July 11, 2016 - 12:00 am

2443

9 min read

In this article by Marco Bonzanini, author of the book Mastering Social Media Mining with Python, we will discussmining Twitter data. Here, we will analyze users, their connections, and their interactions.

In this article, we will discuss how to measure influence and engagement on Twitter.

Learn Programming & Development with a Packt Subscription

(For more resources related to this topic, see here.)

Measuring influence and engagement

One of the most commonly mentioned characters in the social media arena is the mythical influencer. This figure is responsible for a paradigm shift in the recent marketing strategies (https://en.wikipedia.org/wiki/Influencer_marketing), which focus on targeting key individuals rather than the market as a whole.

Influencers are typically active users within their community.In case of Twitter, an influencer tweets a lot about topics they care about. Influencers are well connected as they follow and are followed by many other users who are also involved in the community. In general, an influencer is also regarded as an expert in their area, and is typically trusted by other users.

This description should explain why influencers are an important part of recent trends in marketing: an influencer can increase awareness or even become an advocate of a specific product or brand and can reach a vast number of supporters.

Whether your main interest is Python programming or wine tasting, regardless how huge (or tiny) your social network is, you probably already have an idea who the influencers in your social circles are: a friend, acquaintance, or random stranger on the Internet whose opinion you trust and value because of their expertise on the given subject.

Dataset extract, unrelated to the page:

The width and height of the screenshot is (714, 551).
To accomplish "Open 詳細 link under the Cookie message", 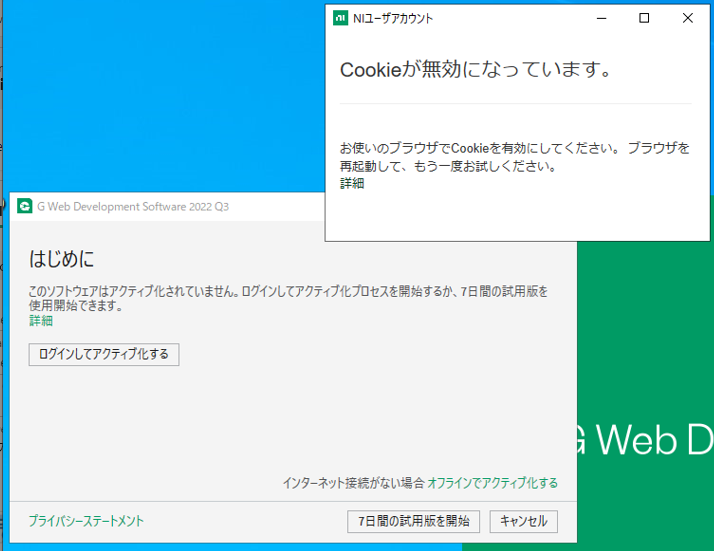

A different, but somehow related, concept is engagement. User engagement, or customer engagement, is the assessment of the response to a particular offer, such as a product or service. In the context of social media, pieces of content are often created with the purpose to drive traffic towards the company website or e-commerce. Measuring engagement is important as it helps in defining and understanding strategies to maximize the interactions with your network, and ultimately bring business. On Twitter, users engage by the means of retweeting or liking a particular tweet, which in return, provides more visibility to the tweet itself.

In this section, we’ll discuss some interesting aspects of social media analysis regarding the possibility of measuring influence and engagement. On Twitter, a natural thought would be to associate influence with the number of users in a particular network. Intuitively, a high number of followers means that a user can reach more people, but it doesn’t tell us how a tweet is perceived.

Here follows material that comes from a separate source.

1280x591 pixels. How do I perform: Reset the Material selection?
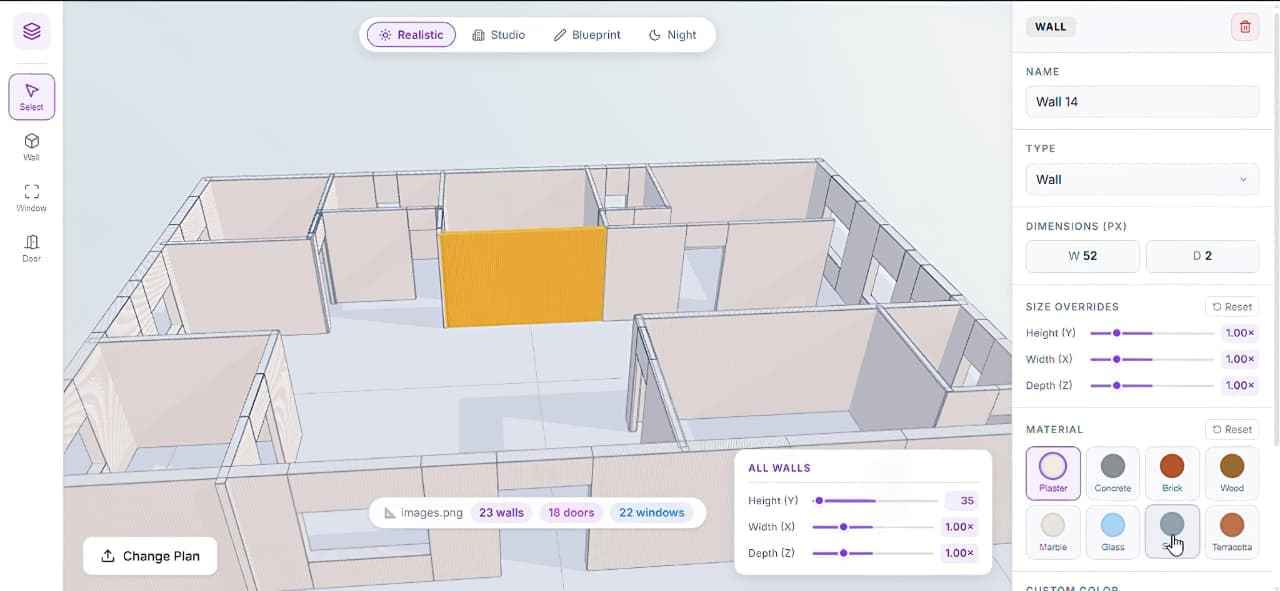[1231, 429]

The following script compares some statistics for two user profiles:

import sys

import json

 

def usage():

  print("Usage:")

  print("python {} <username1><username2>".format(sys.argv[0]))

 

if __name__ == '__main__':

  if len(sys.argv) != 3:

    usage()

    sys.exit(1)

  screen_name1 = sys.argv[1]

  screen_name2 = sys.argv[2]

After reading the two screen names from the command line, we will build up a list of followersfor each of them, including their number of followers to calculate the number of reachable users:

followers_file1 = 'users/{}/followers.jsonl'.format(screen_name1)

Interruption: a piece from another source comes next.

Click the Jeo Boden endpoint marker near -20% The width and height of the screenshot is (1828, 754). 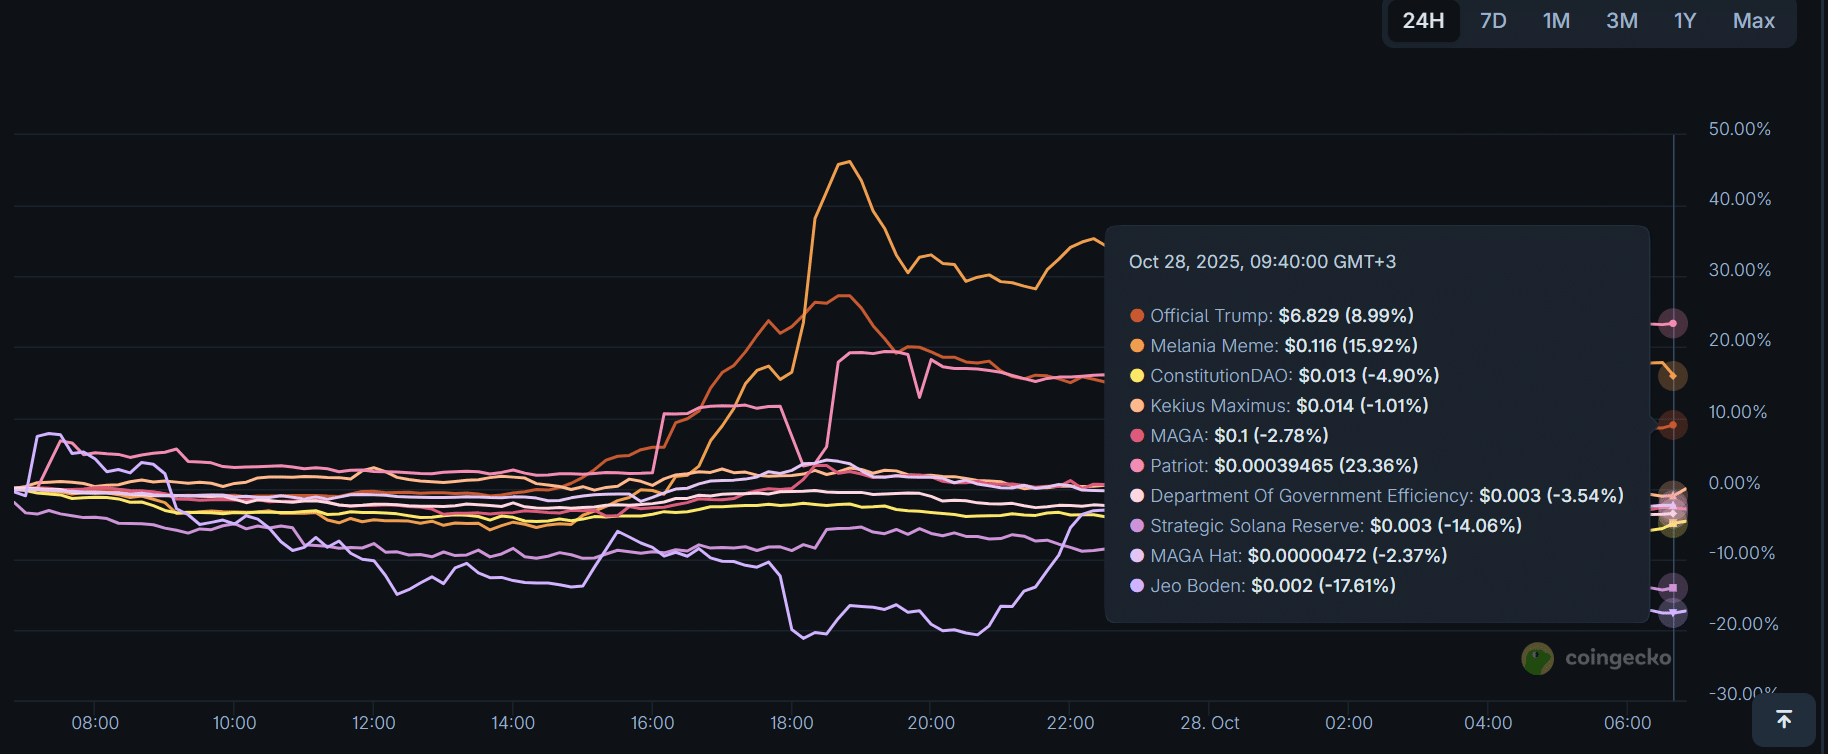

  followers_file2 = 'users/{}/followers.jsonl'.format(screen_name2)

  with open(followers_file1) as f1, open(followers_file2) as f2:

    reach1 = []

    reach2 = []

    for line in f1:

      profile = json.loads(line)

      reach1.append((profile['screen_name'], profile['followers_count']))

    for line in f2:

      profile = json.loads(line)

      reach2.append((profile['screen_name'],profile['followers_count']))

We will then load some basic statistics (followers and statuses count) from the two user profiles:

profile_file1 = 'users/{}/user_profile.json'.format(screen_name1)

  profile_file2 = 'users/{}/user_profile.json'.format(screen_name2)

  with open(profile_file1) as f1, open(profile_file2) as f2:

    profile1 = json.load(f1)

    profile2 = json.load(f2)

    followers1 = profile1['followers_count']

    followers2 = profile2['followers_count']

    tweets1 = profile1['statuses_count']

    tweets2 = profile2['statuses_count']

 

  sum_reach1 = sum([x[1] for x in reach1])

  sum_reach2 = sum([x[1] for x in reach2])

  avg_followers1 = round(sum_reach1 / followers1, 2)

  avg_followers2 = round(sum_reach2 / followers2, 2)

We will also load the timelines for the two users, in particular, to observe the number of times their tweets have been favorited or retweeted:

timeline_file1 = 'user_timeline_{}.jsonl'.format(screen_name1)

  timeline_file2 = 'user_timeline_{}.jsonl'.format(screen_name2)

  with open(timeline_file1) as f1, open(timeline_file2) as f2:

    favorite_count1, retweet_count1 = [], []

    favorite_count2, retweet_count2 = [], []

    for line in f1:

      tweet = json.loads(line)

      favorite_count1.append(tweet['favorite_count'])

      retweet_count1.append(tweet['retweet_count'])

    for line in f2:

      tweet = json.loads(line)

      favorite_count2.append(tweet['favorite_count'])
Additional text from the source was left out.